:: Input rows ::

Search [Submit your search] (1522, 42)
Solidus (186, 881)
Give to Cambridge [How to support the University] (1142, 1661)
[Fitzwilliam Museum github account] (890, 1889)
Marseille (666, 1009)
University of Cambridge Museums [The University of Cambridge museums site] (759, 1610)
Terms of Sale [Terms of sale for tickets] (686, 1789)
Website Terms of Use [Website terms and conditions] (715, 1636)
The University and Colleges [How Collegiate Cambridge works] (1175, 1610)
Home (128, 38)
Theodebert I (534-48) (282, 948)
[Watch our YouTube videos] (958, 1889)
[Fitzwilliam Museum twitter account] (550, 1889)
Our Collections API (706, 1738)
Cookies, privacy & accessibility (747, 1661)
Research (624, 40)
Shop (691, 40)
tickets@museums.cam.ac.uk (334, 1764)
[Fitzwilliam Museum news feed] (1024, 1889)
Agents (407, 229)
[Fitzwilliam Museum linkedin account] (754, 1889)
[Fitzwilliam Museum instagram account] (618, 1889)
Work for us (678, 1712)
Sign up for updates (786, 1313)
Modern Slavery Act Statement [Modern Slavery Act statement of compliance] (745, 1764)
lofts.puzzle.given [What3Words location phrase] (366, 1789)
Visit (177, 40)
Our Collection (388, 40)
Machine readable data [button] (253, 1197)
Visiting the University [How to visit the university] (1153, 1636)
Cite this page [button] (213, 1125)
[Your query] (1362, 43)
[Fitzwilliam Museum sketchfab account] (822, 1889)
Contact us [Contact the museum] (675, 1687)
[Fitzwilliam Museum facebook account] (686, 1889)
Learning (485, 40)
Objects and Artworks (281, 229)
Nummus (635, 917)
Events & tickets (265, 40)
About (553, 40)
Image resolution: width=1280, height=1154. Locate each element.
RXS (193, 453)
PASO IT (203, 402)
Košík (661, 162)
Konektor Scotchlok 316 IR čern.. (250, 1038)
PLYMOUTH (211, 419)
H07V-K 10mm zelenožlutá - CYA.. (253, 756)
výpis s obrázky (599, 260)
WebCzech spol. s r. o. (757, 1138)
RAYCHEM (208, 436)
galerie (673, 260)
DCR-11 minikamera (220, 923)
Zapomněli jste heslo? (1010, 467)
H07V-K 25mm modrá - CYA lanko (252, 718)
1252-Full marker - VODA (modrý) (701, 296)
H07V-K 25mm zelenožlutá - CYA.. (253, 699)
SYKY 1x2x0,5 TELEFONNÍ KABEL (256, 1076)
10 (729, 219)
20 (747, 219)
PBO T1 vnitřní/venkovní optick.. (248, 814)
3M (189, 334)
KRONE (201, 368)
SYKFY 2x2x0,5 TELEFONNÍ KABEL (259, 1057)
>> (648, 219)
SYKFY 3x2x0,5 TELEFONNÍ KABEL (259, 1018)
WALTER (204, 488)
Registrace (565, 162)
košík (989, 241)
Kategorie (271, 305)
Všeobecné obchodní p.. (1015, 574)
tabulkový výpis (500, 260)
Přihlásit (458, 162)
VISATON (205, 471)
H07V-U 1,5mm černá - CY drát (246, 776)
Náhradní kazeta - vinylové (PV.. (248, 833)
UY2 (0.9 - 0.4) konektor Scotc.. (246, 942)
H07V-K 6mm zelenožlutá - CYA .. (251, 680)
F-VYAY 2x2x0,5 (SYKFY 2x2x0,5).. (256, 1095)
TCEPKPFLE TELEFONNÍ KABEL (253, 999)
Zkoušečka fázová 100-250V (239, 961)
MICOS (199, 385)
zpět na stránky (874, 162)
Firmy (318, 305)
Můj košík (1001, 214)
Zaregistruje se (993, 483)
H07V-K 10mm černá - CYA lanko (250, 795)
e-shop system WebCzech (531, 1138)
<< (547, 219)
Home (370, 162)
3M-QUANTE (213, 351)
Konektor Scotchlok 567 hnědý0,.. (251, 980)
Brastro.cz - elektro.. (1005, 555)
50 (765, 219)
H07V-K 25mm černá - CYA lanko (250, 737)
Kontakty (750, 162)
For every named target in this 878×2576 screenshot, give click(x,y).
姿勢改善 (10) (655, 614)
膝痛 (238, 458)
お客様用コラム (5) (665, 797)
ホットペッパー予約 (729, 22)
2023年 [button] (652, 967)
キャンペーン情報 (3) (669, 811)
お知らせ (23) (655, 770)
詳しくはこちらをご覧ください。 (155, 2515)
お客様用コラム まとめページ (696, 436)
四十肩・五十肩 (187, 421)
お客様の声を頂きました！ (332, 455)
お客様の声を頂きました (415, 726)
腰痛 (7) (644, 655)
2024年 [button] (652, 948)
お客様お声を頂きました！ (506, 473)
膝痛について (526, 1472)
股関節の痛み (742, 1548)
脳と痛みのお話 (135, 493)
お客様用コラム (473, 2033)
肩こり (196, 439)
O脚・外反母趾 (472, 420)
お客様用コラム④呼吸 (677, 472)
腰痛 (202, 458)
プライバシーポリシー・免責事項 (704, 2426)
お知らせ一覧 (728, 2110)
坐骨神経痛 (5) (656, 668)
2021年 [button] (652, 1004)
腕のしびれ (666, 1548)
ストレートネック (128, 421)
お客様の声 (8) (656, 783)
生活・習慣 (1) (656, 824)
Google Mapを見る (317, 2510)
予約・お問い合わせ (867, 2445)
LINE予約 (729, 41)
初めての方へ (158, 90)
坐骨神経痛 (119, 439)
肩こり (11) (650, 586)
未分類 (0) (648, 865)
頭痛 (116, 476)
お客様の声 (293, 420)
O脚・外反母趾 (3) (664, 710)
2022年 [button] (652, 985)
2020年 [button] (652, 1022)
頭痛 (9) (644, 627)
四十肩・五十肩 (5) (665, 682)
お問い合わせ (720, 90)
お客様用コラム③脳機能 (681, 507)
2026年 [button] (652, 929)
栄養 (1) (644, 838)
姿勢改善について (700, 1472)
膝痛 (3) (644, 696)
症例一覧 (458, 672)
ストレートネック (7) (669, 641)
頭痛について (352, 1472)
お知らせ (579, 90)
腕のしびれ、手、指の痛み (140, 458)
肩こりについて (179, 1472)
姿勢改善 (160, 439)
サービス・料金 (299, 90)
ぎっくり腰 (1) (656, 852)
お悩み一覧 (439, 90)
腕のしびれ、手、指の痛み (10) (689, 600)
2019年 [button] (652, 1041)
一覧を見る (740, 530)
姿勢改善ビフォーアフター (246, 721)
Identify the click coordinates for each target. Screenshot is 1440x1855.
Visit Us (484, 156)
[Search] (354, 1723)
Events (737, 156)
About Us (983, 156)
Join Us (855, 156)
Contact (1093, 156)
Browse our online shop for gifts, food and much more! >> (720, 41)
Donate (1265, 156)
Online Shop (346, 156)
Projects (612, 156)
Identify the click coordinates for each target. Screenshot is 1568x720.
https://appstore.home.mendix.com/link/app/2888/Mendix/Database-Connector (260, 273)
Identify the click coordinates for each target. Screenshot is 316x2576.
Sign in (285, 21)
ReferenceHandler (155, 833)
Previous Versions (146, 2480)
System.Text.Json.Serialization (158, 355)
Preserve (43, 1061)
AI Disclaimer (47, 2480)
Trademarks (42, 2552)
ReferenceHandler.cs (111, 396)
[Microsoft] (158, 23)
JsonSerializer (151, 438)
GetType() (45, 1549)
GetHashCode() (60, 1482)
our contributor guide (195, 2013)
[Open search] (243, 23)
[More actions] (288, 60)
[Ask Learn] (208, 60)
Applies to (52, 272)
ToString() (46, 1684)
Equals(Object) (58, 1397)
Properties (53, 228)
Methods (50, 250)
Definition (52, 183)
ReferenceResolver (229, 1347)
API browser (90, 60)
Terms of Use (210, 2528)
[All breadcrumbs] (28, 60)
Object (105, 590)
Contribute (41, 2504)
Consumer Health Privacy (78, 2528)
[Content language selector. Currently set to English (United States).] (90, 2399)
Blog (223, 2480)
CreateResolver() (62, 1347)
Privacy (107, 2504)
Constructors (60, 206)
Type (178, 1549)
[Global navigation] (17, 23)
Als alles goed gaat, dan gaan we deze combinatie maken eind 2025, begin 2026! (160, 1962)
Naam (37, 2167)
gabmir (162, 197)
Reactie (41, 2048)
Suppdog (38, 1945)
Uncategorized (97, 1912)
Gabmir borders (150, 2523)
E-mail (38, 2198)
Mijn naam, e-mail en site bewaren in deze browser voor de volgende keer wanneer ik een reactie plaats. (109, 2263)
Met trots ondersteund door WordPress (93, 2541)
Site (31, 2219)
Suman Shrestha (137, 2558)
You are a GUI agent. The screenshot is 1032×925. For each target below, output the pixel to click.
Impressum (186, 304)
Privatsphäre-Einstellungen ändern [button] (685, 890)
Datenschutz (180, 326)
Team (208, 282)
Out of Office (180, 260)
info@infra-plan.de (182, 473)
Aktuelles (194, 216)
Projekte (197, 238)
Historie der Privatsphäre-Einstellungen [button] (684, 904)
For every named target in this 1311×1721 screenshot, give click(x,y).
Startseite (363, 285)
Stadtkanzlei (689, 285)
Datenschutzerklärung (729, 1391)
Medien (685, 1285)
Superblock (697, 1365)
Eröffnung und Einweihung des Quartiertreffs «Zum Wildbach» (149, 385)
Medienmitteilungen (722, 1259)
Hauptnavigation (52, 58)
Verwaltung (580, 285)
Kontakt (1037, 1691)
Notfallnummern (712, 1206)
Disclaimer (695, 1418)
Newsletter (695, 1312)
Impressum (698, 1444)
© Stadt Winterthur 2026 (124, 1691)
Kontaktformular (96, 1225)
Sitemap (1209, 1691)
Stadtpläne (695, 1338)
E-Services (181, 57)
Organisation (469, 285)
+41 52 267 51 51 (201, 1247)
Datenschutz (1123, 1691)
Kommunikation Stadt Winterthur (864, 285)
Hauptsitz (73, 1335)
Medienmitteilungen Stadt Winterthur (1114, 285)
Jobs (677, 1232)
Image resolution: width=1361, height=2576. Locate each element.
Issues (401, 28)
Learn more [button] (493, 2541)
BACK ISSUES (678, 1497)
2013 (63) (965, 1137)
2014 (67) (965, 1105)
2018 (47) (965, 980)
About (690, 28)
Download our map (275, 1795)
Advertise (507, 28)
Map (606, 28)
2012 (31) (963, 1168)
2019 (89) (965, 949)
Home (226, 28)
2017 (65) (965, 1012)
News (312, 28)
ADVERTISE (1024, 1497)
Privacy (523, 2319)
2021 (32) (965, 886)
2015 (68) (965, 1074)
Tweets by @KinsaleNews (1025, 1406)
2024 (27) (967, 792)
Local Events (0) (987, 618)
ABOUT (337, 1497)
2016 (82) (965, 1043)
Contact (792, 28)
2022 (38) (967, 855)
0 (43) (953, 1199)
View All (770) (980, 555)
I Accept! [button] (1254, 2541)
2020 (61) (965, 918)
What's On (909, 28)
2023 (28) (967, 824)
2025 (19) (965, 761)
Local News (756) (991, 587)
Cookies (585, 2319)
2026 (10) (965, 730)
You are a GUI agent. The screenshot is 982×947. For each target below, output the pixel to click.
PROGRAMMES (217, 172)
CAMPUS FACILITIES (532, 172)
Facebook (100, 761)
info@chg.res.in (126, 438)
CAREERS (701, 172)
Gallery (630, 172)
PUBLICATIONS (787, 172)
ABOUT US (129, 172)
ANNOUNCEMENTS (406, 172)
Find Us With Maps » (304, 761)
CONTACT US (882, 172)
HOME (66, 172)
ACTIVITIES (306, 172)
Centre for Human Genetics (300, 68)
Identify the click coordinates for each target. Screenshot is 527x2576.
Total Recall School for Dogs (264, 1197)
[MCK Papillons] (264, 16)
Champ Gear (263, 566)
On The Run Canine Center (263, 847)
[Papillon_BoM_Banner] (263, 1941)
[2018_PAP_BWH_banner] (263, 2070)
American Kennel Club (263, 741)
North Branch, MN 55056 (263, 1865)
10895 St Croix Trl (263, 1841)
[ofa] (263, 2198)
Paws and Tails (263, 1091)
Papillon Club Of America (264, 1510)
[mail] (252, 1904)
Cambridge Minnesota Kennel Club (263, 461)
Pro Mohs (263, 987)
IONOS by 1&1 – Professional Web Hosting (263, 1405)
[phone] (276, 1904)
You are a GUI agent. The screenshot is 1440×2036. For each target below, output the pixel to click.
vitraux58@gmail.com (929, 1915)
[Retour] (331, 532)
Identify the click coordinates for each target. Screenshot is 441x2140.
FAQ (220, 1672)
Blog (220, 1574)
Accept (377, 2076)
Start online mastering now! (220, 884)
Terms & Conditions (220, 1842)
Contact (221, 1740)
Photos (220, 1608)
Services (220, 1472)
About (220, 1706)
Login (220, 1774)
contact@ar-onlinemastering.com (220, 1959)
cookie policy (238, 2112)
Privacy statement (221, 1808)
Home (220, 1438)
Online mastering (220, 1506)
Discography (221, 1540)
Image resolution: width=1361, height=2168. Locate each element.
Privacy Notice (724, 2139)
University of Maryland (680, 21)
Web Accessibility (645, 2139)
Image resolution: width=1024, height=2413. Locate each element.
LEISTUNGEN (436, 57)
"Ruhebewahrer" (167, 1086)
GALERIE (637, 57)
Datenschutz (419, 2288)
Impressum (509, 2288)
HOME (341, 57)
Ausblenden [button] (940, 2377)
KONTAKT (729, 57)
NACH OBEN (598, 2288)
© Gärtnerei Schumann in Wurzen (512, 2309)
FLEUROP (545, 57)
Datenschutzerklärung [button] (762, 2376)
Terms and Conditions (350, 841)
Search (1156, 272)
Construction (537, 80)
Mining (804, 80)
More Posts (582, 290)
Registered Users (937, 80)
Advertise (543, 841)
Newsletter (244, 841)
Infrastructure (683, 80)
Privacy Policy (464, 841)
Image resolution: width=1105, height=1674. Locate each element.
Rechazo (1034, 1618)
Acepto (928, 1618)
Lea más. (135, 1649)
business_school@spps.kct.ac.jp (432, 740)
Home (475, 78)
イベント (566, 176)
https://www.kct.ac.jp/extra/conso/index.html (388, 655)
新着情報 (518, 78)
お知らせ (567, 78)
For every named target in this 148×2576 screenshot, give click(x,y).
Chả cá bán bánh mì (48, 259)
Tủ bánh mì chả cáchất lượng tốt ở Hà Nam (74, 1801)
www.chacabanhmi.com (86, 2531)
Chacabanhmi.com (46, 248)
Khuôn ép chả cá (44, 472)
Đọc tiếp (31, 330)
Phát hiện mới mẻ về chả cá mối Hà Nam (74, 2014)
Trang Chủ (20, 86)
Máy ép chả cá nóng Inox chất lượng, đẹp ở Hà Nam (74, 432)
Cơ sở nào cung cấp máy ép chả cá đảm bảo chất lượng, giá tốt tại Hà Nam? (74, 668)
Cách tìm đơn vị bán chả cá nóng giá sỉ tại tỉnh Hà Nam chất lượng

:::

Task
Write out again, unchanged, the part of the material that opens with the line containing "Research (624, 40)" and closes with the line containing "RAYCHEM (208, 436)", including both of those lines.

Output
Research (624, 40)
Shop (691, 40)
tickets@museums.cam.ac.uk (334, 1764)
[Fitzwilliam Museum news feed] (1024, 1889)
Agents (407, 229)
[Fitzwilliam Museum linkedin account] (754, 1889)
[Fitzwilliam Museum instagram account] (618, 1889)
Work for us (678, 1712)
Sign up for updates (786, 1313)
Modern Slavery Act Statement [Modern Slavery Act statement of compliance] (745, 1764)
lofts.puzzle.given [What3Words location phrase] (366, 1789)
Visit (177, 40)
Our Collection (388, 40)
Machine readable data [button] (253, 1197)
Visiting the University [How to visit the university] (1153, 1636)
Cite this page [button] (213, 1125)
[Your query] (1362, 43)
[Fitzwilliam Museum sketchfab account] (822, 1889)
Contact us [Contact the museum] (675, 1687)
[Fitzwilliam Museum facebook account] (686, 1889)
Learning (485, 40)
Objects and Artworks (281, 229)
Nummus (635, 917)
Events & tickets (265, 40)
About (553, 40)
Image resolution: width=1280, height=1154. Locate each element.
RXS (193, 453)
PASO IT (203, 402)
Košík (661, 162)
Konektor Scotchlok 316 IR čern.. (250, 1038)
PLYMOUTH (211, 419)
H07V-K 10mm zelenožlutá - CYA.. (253, 756)
výpis s obrázky (599, 260)
WebCzech spol. s r. o. (757, 1138)
RAYCHEM (208, 436)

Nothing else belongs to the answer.